Il 21 aprile, in seguito alla convocazione da parte del rettore Giacomo Pignataro del Consiglio di amministrazione, è stata approvata la sospensione fino al 16 maggio del direttore generale Lucio Maggio, considerato uomo di fiducia dell’ex magnifico Antonino Recca. La durata della sospensione sarà di circa un mese, durante il quale sarà definita la revoca dell’incarico.
L’avvio di tale procedimento era stato deliberato dal Cda nella seduta del 28 marzo scorso a causa di «fatti e comportamenti tenuti dal Direttore generale che hanno destato viva preoccupazione nel Consiglio stesso», riguardanti in particolar modo la proroga della durata del contratto di lavoro a tempo indeterminato di due dirigenti, proroga ritenuta illegittima dall’Avvocatura dello Stato. I provvedimenti amministrativi successivi alla delibera della seduta di marzo, adottati dal direttore Maggio, hanno dimostrato una «persistente contrapposizione da parte del Direttore rispetto al deliberato del Cda ».
Nella sua difesa Maggio ha sottolineato che le competenze del rettore e del direttore generale sono differenti e non prevedono la sudditanza del secondo al primo. La decisione finale giunta dal Cda era la seguente : «Il Consiglio richiama il direttore generale a tenere, in futuro, comportamenti rispettosi dei ruoli propri di ciascuno degli organi di governo dell’ateneo, al fine di garantire un regolare e corretto svolgimento delle relazioni istituzionali».
Ad incrinare ulteriormente la posizione di Maggio e ad accelerare il procedimento di sospensione è stato il parere espresso dall’Avvocatura di Stato sulla riforma attuata nel 2009 da Recca. «L’università di Catania è l’unico ateneo in Italia che ha ritenuto di poter conferire a dirigenti interni di ruolo di seconda fascia incarichi dirigenziali di livello generale», questo il giudizio dei legali, condiviso anche dai vertici del Ministero dell’ Istruzione. Infatti, secondo le linee guida stabilite dal Ministero dell’Economia, gli atenei non possono avere dirigenti di prima fascia, ma solo di seconda. Una riforma, quella che ha portato alla nomina di cinque dirigenti di primo livello, condotta in violazione della legge sulla Pubblica amministrazione.

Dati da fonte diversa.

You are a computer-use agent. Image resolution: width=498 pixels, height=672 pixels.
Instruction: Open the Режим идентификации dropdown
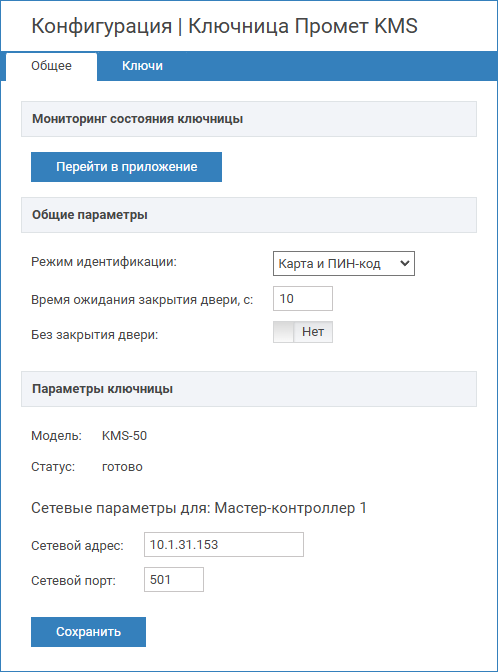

Il contratto di Lucio Maggio non è tra quelli incriminati, ma in qualità di Direttore è chiamato in causa.
Maggio, già noto per le polemiche circa il suo contratto blindato che gli frutta oltre 196 mila euro lordi all’anno, si è ritenuto vittima di un provvedimento grave e il 4 aprile ha denunciato al tribunale del lavoro etneo l’intero ente universitario. Ad essere coinvolti sono tutti i partecipanti alla seduta, facendo eccezione per coloro che si sono opposti alla mozione (Febronia Elia, Enrico Iachello e Maria Antonietta Tosca). La difesa del direttore generale Maggio è rappresentata dagli avvocati Raffaele De Luca Tamajo, Vincenzo Laudani e Concetto Ferrarotto.
Lucio Maggio non ha alcuna intenzione di sottintendere ad una decisione che proviene da “un organo paritario” ed afferma: «Il Cda non è il mio datore di lavoro e per questo continuerò ad esercitare le mie funzioni finché non ci sarà un provvedimento giudiziale» ed ha inviato una nota al Collegio dei Revisori per pronunciarsi sul provvedimento, da lui definito abnorme e illegittimo, avvenuto alla base di un parere dell’Avvocatura dello Stato su richiesta del Rettore.
Inoltre il direttore generale afferma di aver deciso di continuare ad : «esercitare le funzioni affidatemi dalla normativa vigente, in attesa delle determinazioni che codesto Collegio vorrà adottare nell’esercizio delle prerogative allo stesso riconosciute dal decreto legislativo 123/2011. Prerogative che il Collegio ha già esercitato in altre occasioni, ad esempio allorquando si è invocato l’intervento di codesto Collegio al fine di fornire autorevole pronunciamento circa la conformità alle norme di legge dell’incarico generale al sottoscritto conferito».
Non rimangono indifferenti alcuni professori dell’Ateneo che esponendosi in prima persona hanno comunicato le proprie dimissioni dal sindacato a favore della correttezza e della sensibilità mostrata dal Magnifico nei confronti di tutti gli iscritti al sindacato.